┌────────
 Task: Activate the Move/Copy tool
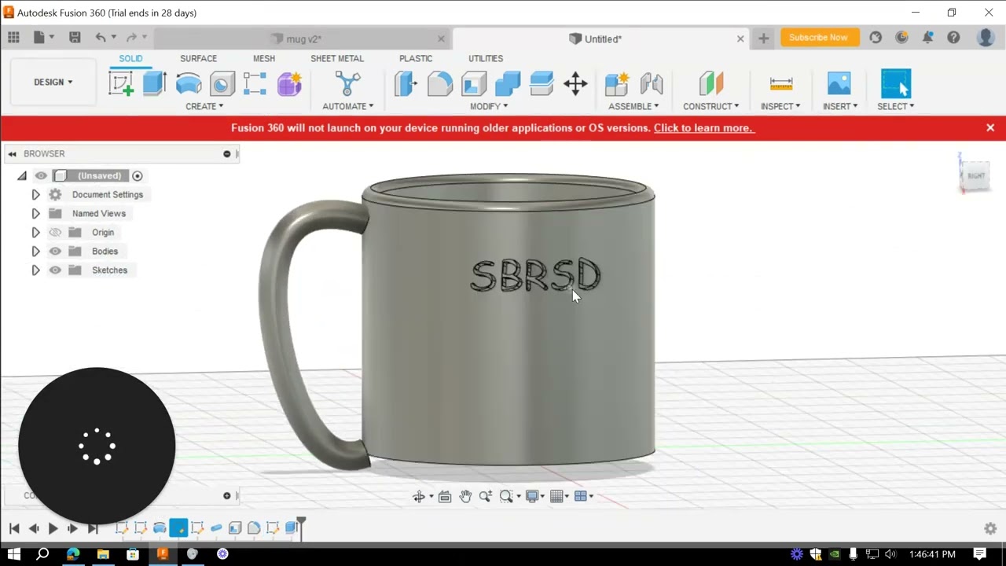pyautogui.click(x=575, y=83)
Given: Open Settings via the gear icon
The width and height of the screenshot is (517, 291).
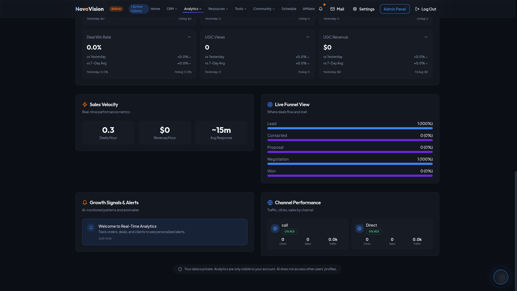Looking at the screenshot, I should (355, 9).
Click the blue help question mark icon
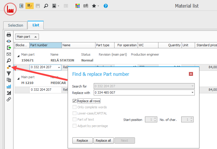The image size is (217, 149). tap(106, 6)
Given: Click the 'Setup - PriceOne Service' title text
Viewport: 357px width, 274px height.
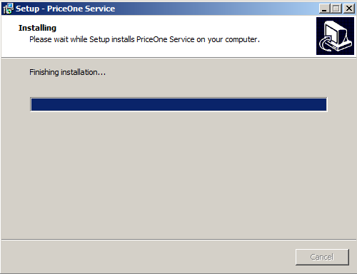Looking at the screenshot, I should pyautogui.click(x=65, y=9).
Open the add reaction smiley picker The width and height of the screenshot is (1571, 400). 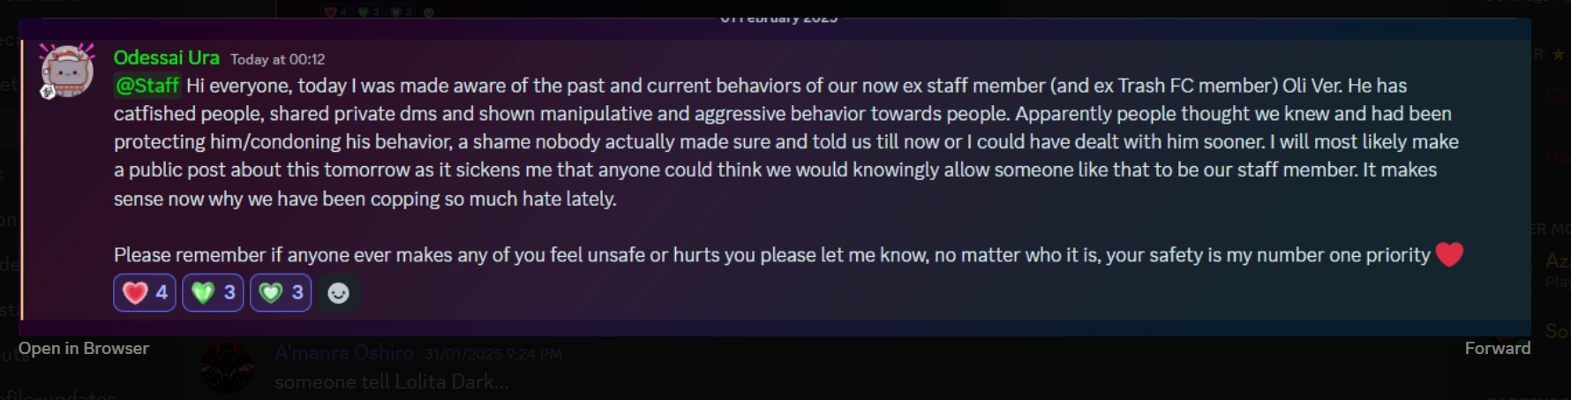coord(338,293)
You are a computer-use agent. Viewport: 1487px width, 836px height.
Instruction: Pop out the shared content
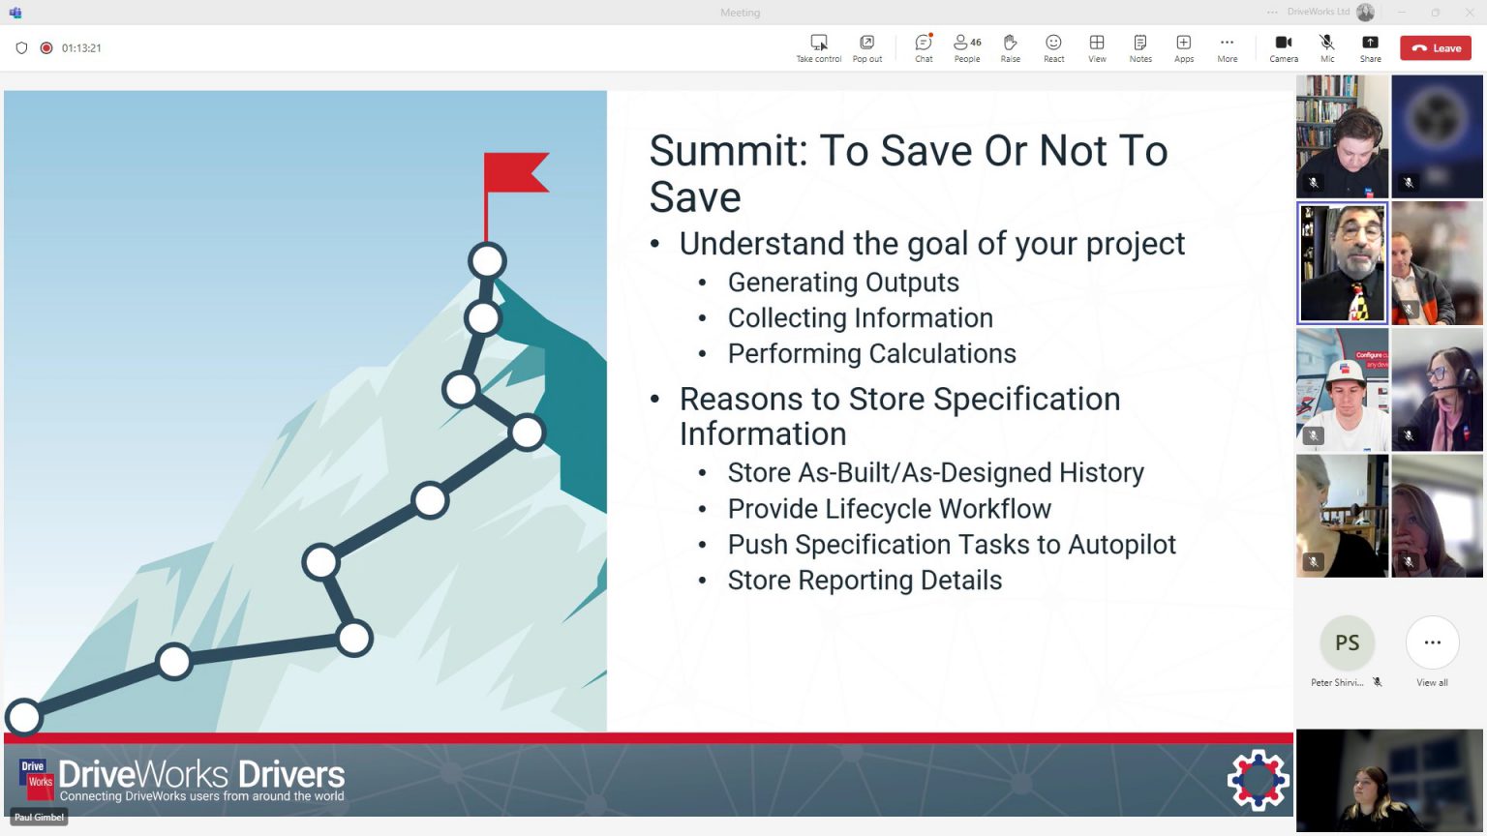(x=866, y=47)
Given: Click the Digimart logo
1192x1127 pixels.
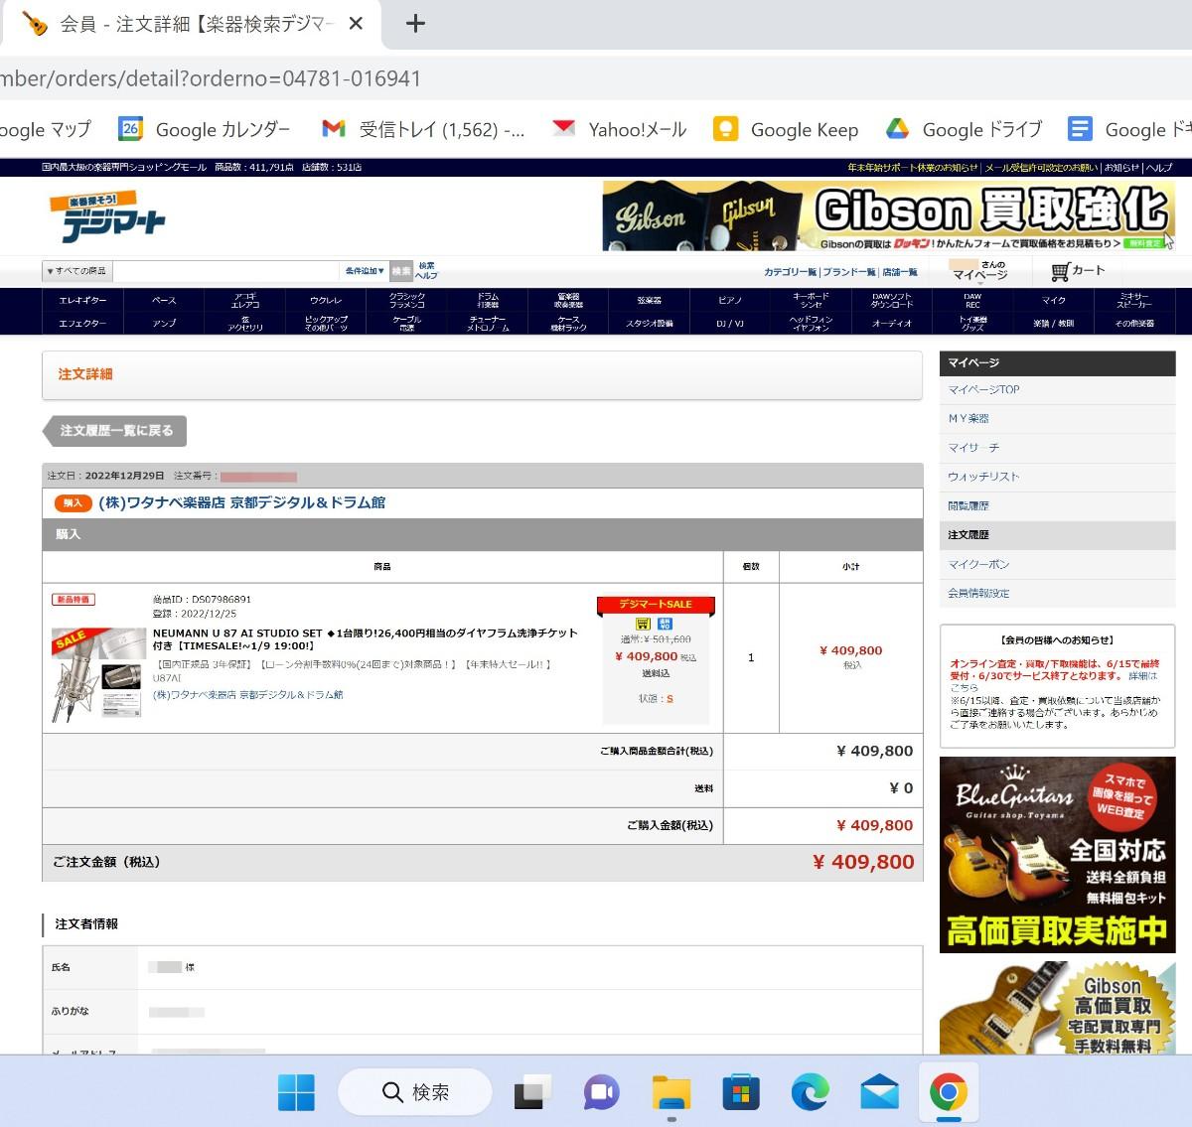Looking at the screenshot, I should pos(108,217).
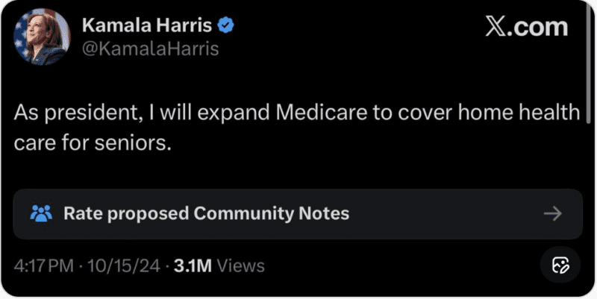The height and width of the screenshot is (299, 597).
Task: Open the Kamala Harris display name link
Action: point(147,25)
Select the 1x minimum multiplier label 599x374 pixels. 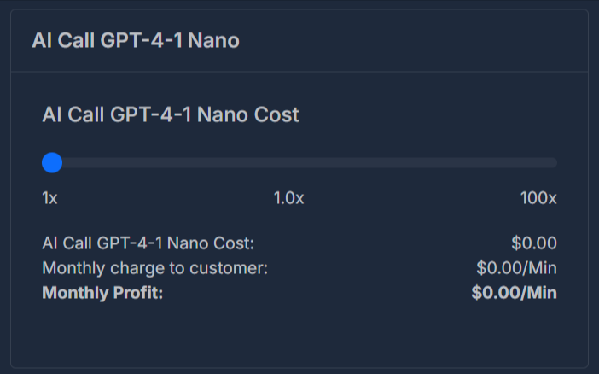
└────────
Convert the part of the entries that opens with the line containing "You are a computer-use" and runs through the end of the entries into a JSON list of strings, one string per line, with blank lines omitted. Leave the pictures out of the list.

[
  "You are a computer-use agent. Viewport: 1487px width, 836px height.",
  "Instruction: Pop out the shared content",
  "(x=866, y=47)",
  "Given: Click the Digimart logo",
  "1192x1127 pixels.",
  "Looking at the screenshot, I should pos(108,217).",
  "The height and width of the screenshot is (299, 597).",
  "Task: Open the Kamala Harris display name link",
  "Action: point(147,25)",
  "Select the 1x minimum multiplier label 599x374 pixels. "
]